**What is needed:**
Print every line below that comes at or after the line containing "Where should I click to: Expand", exactly as written.

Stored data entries
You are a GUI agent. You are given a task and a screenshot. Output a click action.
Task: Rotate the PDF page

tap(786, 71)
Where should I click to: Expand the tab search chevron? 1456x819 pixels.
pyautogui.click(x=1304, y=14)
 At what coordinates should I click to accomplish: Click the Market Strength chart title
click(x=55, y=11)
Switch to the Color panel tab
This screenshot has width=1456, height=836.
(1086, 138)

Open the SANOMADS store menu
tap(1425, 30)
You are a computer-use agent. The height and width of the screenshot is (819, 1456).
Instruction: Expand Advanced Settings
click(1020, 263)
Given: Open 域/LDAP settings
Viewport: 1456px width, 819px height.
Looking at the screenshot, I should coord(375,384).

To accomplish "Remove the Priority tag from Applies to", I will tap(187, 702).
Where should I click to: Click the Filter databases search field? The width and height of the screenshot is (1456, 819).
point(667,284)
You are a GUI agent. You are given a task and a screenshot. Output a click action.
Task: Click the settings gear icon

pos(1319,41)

**Your solution:**
Where should I click to: Expand the tab search chevron? 1456x819 pixels.
pyautogui.click(x=1304, y=14)
 At what coordinates should I click to accomplish: Click the Market Strength chart title
click(x=55, y=11)
Switch to the Color panel tab
This screenshot has width=1456, height=836.
(1086, 138)

Open the SANOMADS store menu
tap(1425, 30)
You are a computer-use agent. The height and width of the screenshot is (819, 1456).
Instruction: Expand Advanced Settings
click(1020, 263)
Given: Open 域/LDAP settings
Viewport: 1456px width, 819px height.
Looking at the screenshot, I should coord(375,384).

To accomplish "Remove the Priority tag from Applies to", I will tap(187, 702).
Where should I click to: Click the Filter databases search field? The width and height of the screenshot is (1456, 819).
point(667,284)
You are a GUI agent. You are given a task and a screenshot. Output a click action.
Task: Click the settings gear icon

pos(1319,41)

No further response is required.